§ What the exercise asks: Can you write out, word for word, everything from the line containing "Viewport: 430px width, 421px" down to the end of the items, leaving the pictures out?

──────── Information shown ────────

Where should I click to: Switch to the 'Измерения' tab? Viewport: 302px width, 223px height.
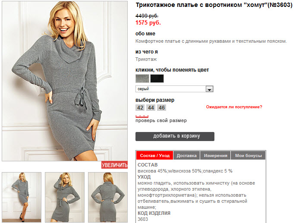[216, 155]
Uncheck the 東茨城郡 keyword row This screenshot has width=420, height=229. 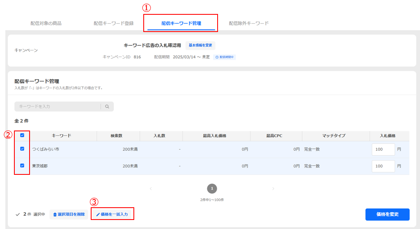pyautogui.click(x=22, y=166)
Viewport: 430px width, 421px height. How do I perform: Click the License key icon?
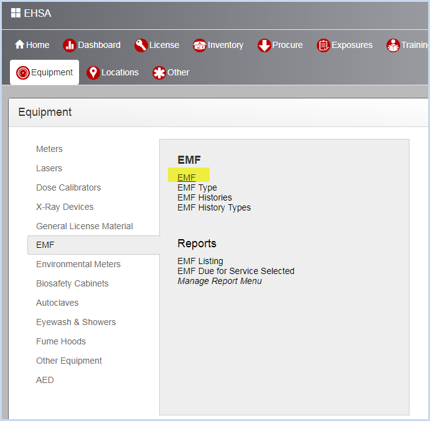pos(140,45)
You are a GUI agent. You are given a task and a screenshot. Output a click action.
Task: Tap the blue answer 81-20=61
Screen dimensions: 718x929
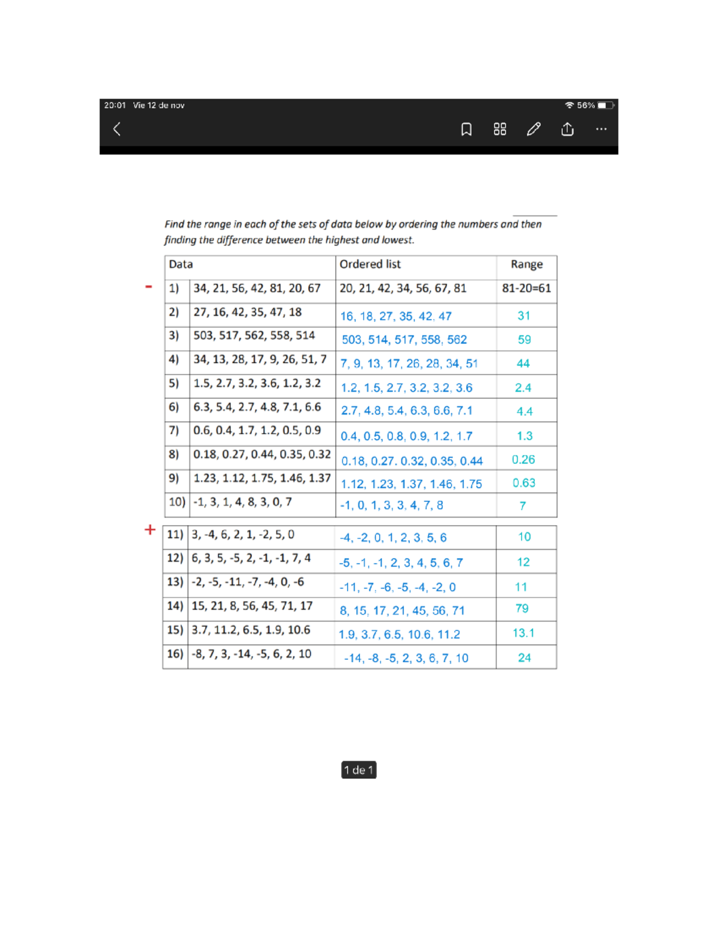click(x=528, y=289)
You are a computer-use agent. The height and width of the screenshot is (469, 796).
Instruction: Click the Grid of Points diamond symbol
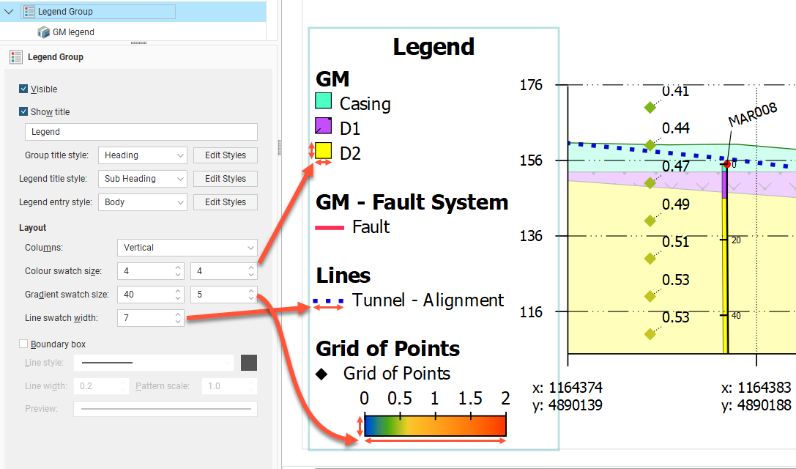321,374
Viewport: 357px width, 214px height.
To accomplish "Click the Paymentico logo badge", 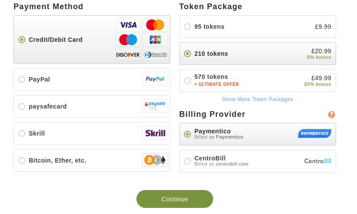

────────

§ Answer below:
Viewport: 430px width, 421px height. How do I perform: Click the License key icon?
pos(140,45)
You are a GUI agent. You are given a task and a screenshot. Output a click action.
Task: Tap the blue answer 81-20=61
Screen dimensions: 718x929
click(x=528, y=289)
You are a computer-use agent. The height and width of the screenshot is (469, 796).
Instruction: Click the Grid of Points diamond symbol
321,374
Viewport: 357px width, 214px height.
To accomplish "Click the Paymentico logo badge", 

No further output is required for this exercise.